* [WHAT TO PRODUCE]
Can you render the items as a Markdown table with the columns Number and Text, starting at the first line and ending with the line that contains "click(157, 37)", both included? Leave out any blank lines.

________________________________________

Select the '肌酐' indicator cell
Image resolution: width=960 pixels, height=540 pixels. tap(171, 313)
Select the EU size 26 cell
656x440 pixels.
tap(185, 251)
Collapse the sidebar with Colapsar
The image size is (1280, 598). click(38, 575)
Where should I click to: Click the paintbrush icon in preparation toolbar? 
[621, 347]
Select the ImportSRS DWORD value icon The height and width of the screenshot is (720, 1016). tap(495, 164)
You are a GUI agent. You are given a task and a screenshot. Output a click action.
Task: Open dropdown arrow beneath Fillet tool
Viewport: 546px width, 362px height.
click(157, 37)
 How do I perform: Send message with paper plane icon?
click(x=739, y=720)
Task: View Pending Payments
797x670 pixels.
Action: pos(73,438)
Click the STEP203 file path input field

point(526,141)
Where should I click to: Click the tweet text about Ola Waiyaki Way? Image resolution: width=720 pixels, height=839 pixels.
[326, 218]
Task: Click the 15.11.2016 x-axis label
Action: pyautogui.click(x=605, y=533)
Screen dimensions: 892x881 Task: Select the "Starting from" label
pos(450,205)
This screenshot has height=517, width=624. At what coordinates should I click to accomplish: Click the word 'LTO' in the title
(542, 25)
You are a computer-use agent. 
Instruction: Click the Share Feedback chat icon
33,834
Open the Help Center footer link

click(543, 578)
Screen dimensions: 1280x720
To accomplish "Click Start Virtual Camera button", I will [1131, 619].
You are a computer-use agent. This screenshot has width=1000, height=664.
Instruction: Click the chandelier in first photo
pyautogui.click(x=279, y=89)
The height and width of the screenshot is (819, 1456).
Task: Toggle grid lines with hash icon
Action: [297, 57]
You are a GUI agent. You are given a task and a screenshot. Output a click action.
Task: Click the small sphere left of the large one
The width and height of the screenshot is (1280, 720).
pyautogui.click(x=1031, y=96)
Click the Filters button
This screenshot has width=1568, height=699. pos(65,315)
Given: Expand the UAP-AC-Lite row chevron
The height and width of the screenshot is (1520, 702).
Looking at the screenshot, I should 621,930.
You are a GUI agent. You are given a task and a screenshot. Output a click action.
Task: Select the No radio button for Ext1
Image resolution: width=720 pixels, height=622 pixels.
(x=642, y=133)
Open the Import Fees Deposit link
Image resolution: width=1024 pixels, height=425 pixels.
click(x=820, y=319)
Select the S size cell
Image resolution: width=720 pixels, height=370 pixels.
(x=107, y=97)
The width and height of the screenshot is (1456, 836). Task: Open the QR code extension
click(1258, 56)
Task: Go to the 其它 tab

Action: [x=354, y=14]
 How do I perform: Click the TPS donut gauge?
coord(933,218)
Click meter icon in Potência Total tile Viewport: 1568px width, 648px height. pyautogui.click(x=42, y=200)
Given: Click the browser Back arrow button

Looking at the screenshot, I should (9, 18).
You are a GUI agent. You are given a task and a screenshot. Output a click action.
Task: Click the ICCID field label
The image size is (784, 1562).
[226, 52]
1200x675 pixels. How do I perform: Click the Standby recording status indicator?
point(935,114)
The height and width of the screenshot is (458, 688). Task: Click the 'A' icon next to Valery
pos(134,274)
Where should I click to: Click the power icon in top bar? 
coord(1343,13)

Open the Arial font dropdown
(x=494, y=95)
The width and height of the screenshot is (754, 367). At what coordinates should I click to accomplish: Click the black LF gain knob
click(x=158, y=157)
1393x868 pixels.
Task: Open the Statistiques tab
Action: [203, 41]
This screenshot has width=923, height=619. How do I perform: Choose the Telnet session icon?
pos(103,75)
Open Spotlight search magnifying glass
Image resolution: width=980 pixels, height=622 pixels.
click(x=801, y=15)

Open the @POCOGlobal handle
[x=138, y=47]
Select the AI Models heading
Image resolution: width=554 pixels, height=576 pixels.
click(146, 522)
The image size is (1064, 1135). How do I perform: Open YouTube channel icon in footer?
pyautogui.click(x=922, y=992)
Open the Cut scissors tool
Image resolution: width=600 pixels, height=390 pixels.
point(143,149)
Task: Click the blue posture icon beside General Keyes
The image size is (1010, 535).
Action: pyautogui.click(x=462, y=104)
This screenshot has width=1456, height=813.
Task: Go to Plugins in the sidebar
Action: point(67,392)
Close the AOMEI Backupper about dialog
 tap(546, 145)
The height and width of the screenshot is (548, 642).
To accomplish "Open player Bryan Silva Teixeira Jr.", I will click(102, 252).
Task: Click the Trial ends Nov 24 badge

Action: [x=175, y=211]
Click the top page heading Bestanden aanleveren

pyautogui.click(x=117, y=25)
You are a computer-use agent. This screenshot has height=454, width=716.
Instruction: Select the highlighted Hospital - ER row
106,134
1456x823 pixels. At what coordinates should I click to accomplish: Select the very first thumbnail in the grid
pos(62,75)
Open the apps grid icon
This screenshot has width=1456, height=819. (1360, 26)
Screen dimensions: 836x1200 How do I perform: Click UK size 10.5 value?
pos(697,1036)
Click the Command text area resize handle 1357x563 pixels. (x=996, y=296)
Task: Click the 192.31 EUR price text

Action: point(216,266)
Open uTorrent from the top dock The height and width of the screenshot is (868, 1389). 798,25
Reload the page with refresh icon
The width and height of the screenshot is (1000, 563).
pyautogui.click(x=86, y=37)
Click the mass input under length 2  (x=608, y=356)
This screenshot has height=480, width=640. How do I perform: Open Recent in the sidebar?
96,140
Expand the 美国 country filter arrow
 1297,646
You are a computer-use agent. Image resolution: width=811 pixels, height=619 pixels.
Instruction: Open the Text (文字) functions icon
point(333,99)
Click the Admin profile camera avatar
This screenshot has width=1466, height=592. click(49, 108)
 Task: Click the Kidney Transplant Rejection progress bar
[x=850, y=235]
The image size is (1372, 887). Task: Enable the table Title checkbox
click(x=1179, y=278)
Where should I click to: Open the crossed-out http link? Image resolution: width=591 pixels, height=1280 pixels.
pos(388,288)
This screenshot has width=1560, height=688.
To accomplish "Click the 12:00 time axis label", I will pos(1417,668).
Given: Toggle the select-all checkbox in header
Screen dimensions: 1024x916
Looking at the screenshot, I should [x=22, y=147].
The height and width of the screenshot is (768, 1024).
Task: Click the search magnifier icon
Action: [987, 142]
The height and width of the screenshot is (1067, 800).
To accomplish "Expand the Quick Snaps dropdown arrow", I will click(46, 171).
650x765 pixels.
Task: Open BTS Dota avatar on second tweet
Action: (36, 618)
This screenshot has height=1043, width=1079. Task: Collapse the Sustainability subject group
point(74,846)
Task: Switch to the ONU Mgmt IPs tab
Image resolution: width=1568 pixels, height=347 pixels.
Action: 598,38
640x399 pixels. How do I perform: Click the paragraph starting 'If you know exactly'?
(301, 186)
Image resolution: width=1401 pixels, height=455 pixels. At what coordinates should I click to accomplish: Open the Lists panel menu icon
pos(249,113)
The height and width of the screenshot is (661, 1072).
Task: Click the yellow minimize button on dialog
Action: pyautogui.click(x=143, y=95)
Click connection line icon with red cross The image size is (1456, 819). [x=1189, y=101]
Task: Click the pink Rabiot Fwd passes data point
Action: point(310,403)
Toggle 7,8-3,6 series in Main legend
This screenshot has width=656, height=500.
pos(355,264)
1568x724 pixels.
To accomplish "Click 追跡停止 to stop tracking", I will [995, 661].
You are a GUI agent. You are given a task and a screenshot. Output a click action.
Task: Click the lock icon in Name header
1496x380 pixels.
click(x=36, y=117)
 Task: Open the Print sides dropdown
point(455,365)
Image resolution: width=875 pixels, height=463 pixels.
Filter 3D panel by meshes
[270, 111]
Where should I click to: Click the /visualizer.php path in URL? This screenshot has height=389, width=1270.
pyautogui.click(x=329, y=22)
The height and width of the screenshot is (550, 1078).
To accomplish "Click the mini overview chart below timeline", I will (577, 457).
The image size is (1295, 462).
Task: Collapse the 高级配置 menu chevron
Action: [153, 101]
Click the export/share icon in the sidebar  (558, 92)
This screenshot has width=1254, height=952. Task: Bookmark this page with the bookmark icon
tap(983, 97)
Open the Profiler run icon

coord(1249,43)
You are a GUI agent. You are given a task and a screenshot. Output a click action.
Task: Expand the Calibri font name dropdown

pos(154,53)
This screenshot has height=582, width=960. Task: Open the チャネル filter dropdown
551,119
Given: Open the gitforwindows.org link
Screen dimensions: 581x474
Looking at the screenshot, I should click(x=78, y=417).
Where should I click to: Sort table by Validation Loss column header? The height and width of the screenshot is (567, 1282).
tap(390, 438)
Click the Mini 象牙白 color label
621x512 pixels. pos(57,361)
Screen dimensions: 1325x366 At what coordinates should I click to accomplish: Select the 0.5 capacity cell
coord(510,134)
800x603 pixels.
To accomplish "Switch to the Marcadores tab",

________________________________________

* [REPLY TO THE EXERCISE]
| Number | Text |
|---|---|
| 1 | Select the '肌酐' indicator cell |
| 2 | Image resolution: width=960 pixels, height=540 pixels. tap(171, 313) |
| 3 | Select the EU size 26 cell |
| 4 | 656x440 pixels. |
| 5 | tap(185, 251) |
| 6 | Collapse the sidebar with Colapsar |
| 7 | The image size is (1280, 598). click(38, 575) |
| 8 | Where should I click to: Click the paintbrush icon in preparation toolbar?  |
| 9 | [621, 347] |
| 10 | Select the ImportSRS DWORD value icon The height and width of the screenshot is (720, 1016). tap(495, 164) |
| 11 | You are a GUI agent. You are given a task and a screenshot. Output a click action. |
| 12 | Task: Open dropdown arrow beneath Fillet tool |
| 13 | Viewport: 546px width, 362px height. |
| 14 | click(157, 37) |